6.4 Connexion between the zeros of a function and the zeros of its derivative.

[1]Proc. London Math. Soc. xxix. (1898), pp. 576, 577. ↩

Macdonald has shewn[1] that if \(f(z)\) be a function of \(z\) analytic throughout the interior of a single closed contour \(C\), defined by the equation \(\left| \,f(z)\, \right| = M\), where \(M\) is a constant, then the number of zeros of \(f(z)\) in this region exceeds the number of zeros of the derived function \(f'(z)\) in the same region by unity.

On \(C\) let \(f(z) = M e^{i\theta}\); then at points on \(C\) \[ f'(z) = M e^{i\theta} i \frac{d \theta}{d z}, \quad f''(z) = M e^{i\theta} \left\{ i \frac{ d^{2}\! \theta }{ d z^{2} } - \left( \frac{d \theta}{d z} \right)^{2} \right\}. \]

[2]\(f'(z)\) does not vanish on \(C\) unless \(C\) has a node or other singular point; for, if \(f = \phi + i\psi\), where \(\phi\) and \(\psi\) are real, since \(i \dfrac{\partial f}{\partial x} = \dfrac{\partial f}{\partial y}\), it follows that if \(f'(z) = 0\) at any point, then \(\dfrac{\partial \phi}{\partial x}, \dfrac{\partial \phi}{\partial y}, \dfrac{\partial \psi}{\partial x}, \dfrac{\partial \psi}{\partial y}\) all vanish; and these are sufficient conditions for a singular point on \(\phi^{2} + \psi^{2} = M^{2}\). ↩

Hence, by §6.31, the excess of the number of zeros of \(f(z)\) over the number of zeros of \(f'(z)\) inside \(C\:\!\)[2] is \[ \frac{1}{2\pi i} \int_{C} \frac{ f'(z) }{f(z)} \, dz - \frac{1}{2\pi i} \int_{C} \frac{ f''(z) }{ f'(z) } \, dz = -\frac{1}{2 \pi i} \int_{C} \left( \left. \frac{ d^{2}\! \theta }{ d z^{2} } \right/ \frac{d\theta}{d z} \right) \, dz. \] Let \(s\) be the arc of \(C\) measured from a fixed point and let \(\psi\) be the angle the tangent to \(C\) makes with \(Ox\); then \[\begin{align*} -\frac{1}{2 \pi i} \int_{C} \left( \left. \frac{ d^{2}\! \theta }{ d z^{2} } \right/ \frac{d\theta}{d z} \right) \, dz &= - \frac{1}{2 \pi i} \left[ \log \frac{d\theta}{d z} \right]_{C} \\ &= - \frac{1}{2 \pi i} \left[ \log \frac{d\theta}{d s} - \log \frac{d z}{d s} \right]_{C} . \end{align*}\] Now \(\log \dfrac{d \theta}{d s}\) is purely real and its initial value is the same as its final value; and \(\log \dfrac{d z}{d s} = i \psi\); hence the excess of the number of zeros of \(f(z)\) over the number of zeros of \(f'(z)\) is the change in \(\left.\psi\middle/2\pi\right.\) in describing the curve \(C\); and it is obvious[3] that if \(C\) is any ordinary curve, \(\psi\) increases by \(2\pi\) as the point of contact of the tangent describes the curve \(C\); this gives the required result.

[3]For a formal proof, see Proc.
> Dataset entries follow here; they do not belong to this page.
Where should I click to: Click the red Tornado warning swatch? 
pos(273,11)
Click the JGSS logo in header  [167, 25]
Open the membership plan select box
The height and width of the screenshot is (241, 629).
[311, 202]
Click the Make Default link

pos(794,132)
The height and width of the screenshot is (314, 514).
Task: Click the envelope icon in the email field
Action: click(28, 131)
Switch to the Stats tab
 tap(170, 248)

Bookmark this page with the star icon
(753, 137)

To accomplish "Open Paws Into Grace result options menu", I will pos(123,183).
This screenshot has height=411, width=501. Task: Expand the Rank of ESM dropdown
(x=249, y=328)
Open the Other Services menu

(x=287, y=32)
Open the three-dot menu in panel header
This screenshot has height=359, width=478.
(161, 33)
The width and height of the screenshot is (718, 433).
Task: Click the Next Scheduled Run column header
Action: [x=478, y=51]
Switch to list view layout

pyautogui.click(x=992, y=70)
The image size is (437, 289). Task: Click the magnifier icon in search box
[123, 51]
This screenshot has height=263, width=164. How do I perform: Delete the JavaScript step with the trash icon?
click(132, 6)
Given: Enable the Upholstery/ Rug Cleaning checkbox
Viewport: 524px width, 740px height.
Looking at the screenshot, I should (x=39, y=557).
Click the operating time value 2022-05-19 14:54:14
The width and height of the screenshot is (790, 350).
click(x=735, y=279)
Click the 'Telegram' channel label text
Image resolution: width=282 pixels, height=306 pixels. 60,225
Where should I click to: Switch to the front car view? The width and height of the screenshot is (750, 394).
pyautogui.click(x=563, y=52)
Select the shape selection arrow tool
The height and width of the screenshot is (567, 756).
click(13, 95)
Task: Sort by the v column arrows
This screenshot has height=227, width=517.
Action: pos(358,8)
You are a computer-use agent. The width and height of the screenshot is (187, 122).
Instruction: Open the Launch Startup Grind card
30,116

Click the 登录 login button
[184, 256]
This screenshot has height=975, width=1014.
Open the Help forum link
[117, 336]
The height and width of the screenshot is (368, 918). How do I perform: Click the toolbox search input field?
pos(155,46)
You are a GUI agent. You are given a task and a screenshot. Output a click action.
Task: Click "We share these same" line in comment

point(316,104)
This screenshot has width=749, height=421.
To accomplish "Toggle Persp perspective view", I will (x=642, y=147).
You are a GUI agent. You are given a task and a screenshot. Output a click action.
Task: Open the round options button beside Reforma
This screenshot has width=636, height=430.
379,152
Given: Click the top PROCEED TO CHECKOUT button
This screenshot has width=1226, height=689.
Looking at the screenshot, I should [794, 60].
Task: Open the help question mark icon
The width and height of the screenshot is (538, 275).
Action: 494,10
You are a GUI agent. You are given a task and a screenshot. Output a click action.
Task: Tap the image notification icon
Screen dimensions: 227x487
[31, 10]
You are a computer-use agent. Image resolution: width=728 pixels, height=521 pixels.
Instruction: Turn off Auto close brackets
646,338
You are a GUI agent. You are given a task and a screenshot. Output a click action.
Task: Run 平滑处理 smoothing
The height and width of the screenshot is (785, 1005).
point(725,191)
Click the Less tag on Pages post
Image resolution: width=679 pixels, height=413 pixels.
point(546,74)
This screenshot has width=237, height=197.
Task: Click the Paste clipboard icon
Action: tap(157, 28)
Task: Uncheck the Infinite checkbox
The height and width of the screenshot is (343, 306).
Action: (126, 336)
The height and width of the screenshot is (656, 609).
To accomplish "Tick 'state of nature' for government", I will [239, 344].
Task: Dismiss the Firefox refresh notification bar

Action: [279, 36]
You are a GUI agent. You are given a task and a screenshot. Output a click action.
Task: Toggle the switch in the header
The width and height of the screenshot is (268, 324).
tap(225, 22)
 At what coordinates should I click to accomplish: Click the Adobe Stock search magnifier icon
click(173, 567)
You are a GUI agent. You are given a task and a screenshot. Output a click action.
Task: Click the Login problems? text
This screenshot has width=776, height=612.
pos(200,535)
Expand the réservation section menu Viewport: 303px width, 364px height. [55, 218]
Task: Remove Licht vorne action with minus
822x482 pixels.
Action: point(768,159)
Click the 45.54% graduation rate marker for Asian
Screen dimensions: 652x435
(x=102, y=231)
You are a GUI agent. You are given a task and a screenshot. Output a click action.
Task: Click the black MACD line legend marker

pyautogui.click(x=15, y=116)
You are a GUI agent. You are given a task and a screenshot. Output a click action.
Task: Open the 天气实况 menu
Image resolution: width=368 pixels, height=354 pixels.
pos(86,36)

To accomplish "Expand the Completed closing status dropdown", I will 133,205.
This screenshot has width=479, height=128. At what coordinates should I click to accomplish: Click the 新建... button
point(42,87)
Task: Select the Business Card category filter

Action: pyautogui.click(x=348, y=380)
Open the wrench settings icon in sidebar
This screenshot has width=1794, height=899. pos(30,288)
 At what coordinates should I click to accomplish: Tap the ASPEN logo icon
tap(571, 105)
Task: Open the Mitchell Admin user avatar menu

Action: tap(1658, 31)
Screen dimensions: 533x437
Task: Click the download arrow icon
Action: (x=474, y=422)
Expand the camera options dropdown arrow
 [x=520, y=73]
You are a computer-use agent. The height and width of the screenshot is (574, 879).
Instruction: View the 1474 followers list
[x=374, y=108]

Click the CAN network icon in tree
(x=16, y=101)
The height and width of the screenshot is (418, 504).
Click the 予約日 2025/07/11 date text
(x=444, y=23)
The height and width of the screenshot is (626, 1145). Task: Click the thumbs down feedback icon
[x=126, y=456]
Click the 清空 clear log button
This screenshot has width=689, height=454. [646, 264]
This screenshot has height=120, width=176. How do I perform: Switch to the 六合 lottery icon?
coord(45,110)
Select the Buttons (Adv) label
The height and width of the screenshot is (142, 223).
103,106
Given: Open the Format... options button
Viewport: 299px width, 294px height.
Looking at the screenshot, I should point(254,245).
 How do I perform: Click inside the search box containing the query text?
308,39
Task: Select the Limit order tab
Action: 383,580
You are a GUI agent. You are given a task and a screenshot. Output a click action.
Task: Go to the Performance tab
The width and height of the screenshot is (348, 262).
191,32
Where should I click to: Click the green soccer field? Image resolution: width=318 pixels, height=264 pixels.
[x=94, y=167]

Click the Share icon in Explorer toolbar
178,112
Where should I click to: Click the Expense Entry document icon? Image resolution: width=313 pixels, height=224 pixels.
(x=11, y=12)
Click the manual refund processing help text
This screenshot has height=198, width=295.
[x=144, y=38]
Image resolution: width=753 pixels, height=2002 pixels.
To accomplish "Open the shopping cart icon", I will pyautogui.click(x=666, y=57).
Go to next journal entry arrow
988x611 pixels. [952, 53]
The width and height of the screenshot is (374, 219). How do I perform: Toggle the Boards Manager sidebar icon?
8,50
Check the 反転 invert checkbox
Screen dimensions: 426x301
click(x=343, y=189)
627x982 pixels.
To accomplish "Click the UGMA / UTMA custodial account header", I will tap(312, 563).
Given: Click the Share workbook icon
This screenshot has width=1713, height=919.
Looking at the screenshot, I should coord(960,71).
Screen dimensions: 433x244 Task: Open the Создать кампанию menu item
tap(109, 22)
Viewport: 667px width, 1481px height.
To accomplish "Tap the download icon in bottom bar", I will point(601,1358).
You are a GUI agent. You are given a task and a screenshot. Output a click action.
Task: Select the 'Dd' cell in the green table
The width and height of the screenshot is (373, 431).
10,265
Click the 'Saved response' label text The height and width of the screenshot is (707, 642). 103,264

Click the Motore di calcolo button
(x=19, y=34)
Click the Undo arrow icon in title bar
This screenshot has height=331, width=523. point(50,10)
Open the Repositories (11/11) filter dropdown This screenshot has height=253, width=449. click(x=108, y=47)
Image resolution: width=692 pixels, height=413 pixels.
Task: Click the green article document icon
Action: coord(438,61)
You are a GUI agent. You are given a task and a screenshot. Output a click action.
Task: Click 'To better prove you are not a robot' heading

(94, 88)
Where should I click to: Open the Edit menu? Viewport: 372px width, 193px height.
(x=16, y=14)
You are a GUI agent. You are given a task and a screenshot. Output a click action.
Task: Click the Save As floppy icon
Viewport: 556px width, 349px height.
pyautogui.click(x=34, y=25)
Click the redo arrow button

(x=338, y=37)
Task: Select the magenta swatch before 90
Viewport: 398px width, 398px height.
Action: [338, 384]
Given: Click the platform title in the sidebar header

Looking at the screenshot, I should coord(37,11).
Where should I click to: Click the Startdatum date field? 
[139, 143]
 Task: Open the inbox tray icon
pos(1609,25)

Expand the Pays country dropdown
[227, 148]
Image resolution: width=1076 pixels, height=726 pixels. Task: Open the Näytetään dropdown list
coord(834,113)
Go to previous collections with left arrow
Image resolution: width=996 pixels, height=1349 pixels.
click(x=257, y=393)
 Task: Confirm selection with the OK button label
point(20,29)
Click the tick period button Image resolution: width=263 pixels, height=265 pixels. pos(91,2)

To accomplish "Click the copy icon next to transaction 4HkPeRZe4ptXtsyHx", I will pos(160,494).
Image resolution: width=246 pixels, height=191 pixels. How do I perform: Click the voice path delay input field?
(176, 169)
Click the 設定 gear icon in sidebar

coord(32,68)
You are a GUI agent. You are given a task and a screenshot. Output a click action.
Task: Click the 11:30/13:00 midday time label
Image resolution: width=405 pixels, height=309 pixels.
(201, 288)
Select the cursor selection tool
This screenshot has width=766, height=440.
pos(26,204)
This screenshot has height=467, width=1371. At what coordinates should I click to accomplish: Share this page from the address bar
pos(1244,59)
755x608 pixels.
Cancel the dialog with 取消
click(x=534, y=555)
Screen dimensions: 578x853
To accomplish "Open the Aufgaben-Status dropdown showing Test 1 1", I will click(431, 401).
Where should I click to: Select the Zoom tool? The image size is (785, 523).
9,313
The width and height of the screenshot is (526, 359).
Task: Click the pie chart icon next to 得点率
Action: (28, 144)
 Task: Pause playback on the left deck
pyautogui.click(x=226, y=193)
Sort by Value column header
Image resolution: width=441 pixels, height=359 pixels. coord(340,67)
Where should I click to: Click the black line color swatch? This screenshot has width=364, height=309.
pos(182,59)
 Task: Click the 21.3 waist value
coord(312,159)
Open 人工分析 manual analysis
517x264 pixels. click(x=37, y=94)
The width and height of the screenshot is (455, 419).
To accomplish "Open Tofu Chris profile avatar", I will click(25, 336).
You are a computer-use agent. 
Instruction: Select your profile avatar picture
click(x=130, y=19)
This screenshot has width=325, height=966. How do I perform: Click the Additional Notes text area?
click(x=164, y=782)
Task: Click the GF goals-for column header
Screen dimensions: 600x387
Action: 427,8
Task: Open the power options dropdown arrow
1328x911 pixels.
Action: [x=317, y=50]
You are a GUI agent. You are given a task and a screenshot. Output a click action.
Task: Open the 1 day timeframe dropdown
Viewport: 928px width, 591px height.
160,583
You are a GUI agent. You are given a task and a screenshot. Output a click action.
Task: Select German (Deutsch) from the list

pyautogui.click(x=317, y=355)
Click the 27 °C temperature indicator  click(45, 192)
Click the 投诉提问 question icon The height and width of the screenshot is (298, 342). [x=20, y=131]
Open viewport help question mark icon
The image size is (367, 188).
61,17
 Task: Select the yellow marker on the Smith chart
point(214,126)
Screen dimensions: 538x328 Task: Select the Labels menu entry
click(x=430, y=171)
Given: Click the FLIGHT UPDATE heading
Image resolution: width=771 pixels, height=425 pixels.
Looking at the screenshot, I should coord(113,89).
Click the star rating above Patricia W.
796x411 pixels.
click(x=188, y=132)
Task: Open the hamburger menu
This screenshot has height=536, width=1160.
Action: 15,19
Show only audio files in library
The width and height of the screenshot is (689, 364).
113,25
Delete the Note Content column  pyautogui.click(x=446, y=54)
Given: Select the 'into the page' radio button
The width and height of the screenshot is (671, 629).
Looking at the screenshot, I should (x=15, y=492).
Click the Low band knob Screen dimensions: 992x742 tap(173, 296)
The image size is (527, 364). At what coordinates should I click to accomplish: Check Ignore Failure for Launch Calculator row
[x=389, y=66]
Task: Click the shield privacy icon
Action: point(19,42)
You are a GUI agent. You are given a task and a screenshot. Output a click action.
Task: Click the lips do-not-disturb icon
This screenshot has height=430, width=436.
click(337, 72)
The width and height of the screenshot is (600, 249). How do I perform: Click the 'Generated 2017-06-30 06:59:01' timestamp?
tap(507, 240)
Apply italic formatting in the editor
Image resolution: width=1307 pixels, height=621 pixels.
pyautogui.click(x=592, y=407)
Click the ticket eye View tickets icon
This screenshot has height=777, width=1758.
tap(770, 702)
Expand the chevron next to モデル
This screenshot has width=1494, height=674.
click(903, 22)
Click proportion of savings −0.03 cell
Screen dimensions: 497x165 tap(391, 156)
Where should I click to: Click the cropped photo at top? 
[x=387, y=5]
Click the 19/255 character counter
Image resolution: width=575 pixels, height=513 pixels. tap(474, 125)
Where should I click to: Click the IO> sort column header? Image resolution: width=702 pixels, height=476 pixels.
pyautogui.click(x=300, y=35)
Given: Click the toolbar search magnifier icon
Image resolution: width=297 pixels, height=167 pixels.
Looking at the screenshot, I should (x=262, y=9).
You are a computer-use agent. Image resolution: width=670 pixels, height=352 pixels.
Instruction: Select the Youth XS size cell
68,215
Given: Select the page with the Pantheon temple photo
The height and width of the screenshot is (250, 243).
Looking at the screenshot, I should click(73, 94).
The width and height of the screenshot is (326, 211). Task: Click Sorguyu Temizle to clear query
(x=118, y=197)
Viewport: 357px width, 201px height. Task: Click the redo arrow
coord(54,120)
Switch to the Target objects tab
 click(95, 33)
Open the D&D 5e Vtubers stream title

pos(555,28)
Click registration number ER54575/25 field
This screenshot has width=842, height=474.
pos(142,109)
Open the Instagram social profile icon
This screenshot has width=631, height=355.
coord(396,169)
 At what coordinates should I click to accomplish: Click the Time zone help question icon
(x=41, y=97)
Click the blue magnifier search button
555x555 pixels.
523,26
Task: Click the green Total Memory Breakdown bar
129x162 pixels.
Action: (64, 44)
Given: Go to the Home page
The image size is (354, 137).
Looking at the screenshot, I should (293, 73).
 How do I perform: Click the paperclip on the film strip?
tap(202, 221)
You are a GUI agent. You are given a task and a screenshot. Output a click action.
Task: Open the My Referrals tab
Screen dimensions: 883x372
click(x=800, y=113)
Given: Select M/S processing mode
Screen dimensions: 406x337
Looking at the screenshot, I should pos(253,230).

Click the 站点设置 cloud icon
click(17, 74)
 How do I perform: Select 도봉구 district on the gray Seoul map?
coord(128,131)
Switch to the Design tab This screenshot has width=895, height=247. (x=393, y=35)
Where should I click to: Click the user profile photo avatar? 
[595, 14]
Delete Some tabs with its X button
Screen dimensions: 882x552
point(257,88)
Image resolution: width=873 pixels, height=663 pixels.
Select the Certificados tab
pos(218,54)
London Math. Soc. (2), xv. (1916), pp. 227–242. ↩

Example 1. Deduce from Macdonald’s result the theorem that a polynomial of degree \(n\) has \(n\) zeros.

Example 2. Deduce from Macdonald’s result that if a function \(f(z)\), analytic for real values of \(z\), has all its coefficients real, and all its zeros real and different, then between two consecutive zeros of \(f(z)\) there is one zero and one only of \(f'(z)\).

REFERENCES.

M. C. Jordan, Cours d’Analyse, ii. (Paris, 1894), Ch. vi.
E. Goursat, Cours d’Analyse (Paris, 1911), Ch. xiv.
E. Lindelöf, Le Calcul des Résidus (Paris, 1905), Ch. ii.

Miscellaneous Examples.

  1. A function \(\phi(z)\) is zero when \(z=0\), and is real when \(z\) is real, and is analytic when \(\left| \,z\, \right| \leq 1\); if \(f(x,y)\) is the coefficient of \(i\) in \(\phi(x + iy)\), prove that if \(-1 < x < 1\), \[ \int_{0}^{2\pi}\! \frac{x \sin\theta }{ 1 - 2x\cos\theta + x^{2}}\, f(\cos\theta, \sin\theta) \, d\theta = \pi \:\! \phi(x). \] (Trinity, 1898.)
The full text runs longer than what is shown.